Вот он оказался в большом парке со старыми высокими деревьями. Вальтер посмотрел выше крон. Небо стремительно двигалось куда-то. Ветер шевелил голые ветви деревьев. Казалось, что хвойный аромат принесен этим ветром. Вальтер прошел в глубину парка и оказался у основания массивного здания. Он прикоснулся к мокрым стенам, по которым бегали  блики от далеких фонарей и тени черных деревьев. Он был совершенно один в этом парке. Вдруг он заметил железную дверь в подвал, приоткрытую наполовину. Тьма смотрела оттуда. Вальтер поскользнулся и сел на верхней ступени спуска. Потом привстал и зашел  внутрь.


В тот вечер я решил прогуляться. Вышел из своей квартиры, запер дверь на ключ, Прислушался - в соседней квартире играло радио, отдаленно, наверное, на кухне. Посмотрел наверх - в полумраке терялась лестница, ведущая на чердак. Начал спускаться. На лестнице пахло какой-то едой и одновременно подвалом. Скользили ноги в летних туфлях по стертым каменным ступеням с полуистершимся рисунком. В лестничные окна вливался теплый свет июльского вечера. Я спустился ко входу в парадную. Какая-то кошка метнулась мимо меня под лестницу и оттуда вылупилась на меня зырящими фосфорицирующими глазами. Вот я открываю дверь на улицу и вдыхаю застоявшийся жаркий воздух Суонпохьи. Я выхожу на пешеходную улицу, протянувшуюся влево и упирающуюся в двухэтажное здание вдали. Справа через несколько метров - Невский проспект, а за ним громадина Казанского собора. По Невскому в разные стороны спешат машины, троллейбусы и автобусы. По тротуарам идут красивые люди, жители Суонпохьи и иностранцы. У всех у них прекрасное настроение. Многие из них молоды и даже здоровы, они не только завтракали сегодня, но и обедали. Они не одиноки и многим из них кажется, что, в принципе, не так уж и плохо все складывается в этой жизни, раз существует такой красивый вечер в одухотворяющем городе под названием Суонпохья.

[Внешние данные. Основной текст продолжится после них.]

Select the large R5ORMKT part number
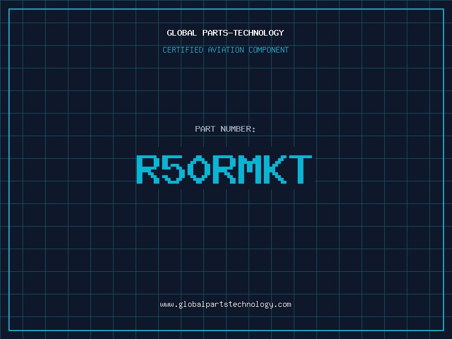click(x=224, y=169)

  Я закурил и, надев шляпу, оправился по улице Малой Конюшенной в сторону противоположную Невскому проспекту. В этот момент я умер в первый раз, кто же знал, что теперь мне придется это делать миллионы раз.   

   Сегодня утром, проснувшись, я понял, что попал не туда. Я осознавал, что я  Влад Трофимович Орлов, петербуржец 50 лет, ощущал всю свою биографию и даже узнал себя в зеркале, хоть и не без некоторого сожаления, но одновременно ощущал я себя и Вероникой Германовной Румянцевой, девушкой 25 лет, студенткой Института Культуры. Произошел какой-то сбой, у меня возникло осознание того, что и раньше я не проживал никакой жизни Влада Трофимовича, что вся память об этой жизни была сконструирована и осознана мною уже сегодня, так же как и личность Вероники. Я встал, оделся. Одежду я нашел только мужскую, значит, жизнь Влада Орлова все же являлась реальностью, в отличие от Вероникиной. Я выпил кофе, съел тарелку вчерашнего супа и вышел из комнаты в коридор коммунальной квартиры. Там престарелая соседка совершала медленное движение по долгому пути в туалет. Поздоровавшись с ней, я вышел на темную лестницу и стал спускаться с шестого этажа. На улице шел снег, и от этого на неосвещенной лестнице было непривычно светло для девяти утра. Я вышел из парадной во двор и пройдя через арку, оказался на 14-й линии Васильевского острова. Слева в конце улицы уже на набережной Невы возвышалась церковь Успения Пресвятой Богородицы. Мне нужно было идти направо к Большому проспекту, там была автобусная остановка. В десять часов я должен был быть на работе в университете, где я преподавал исландский язык, но тут я понял, что должен пойти к реке. Снег усилился и все пространство вокруг меня побелело, я уже не мог различить дома на противоположной стороне улицы. Я зашел в маленький универсамчик и, так как алкоголь нельзя было купить до 11 утра, припрятал бутылку водки в портфеле и вышел как ни в чем не бывало обратно под снег. Я завернул в темную арку и, открыв емкость, сделал несколько больших глотка. Мимо прошел мальчик с черным пуделем на поводке, и я поспешно прикрыл бутылку полой пальто. Чувствовал я себя странно, но теперь ощущал эйфорию. Я прошел дальше по улице в сторону реки и зашел в храм.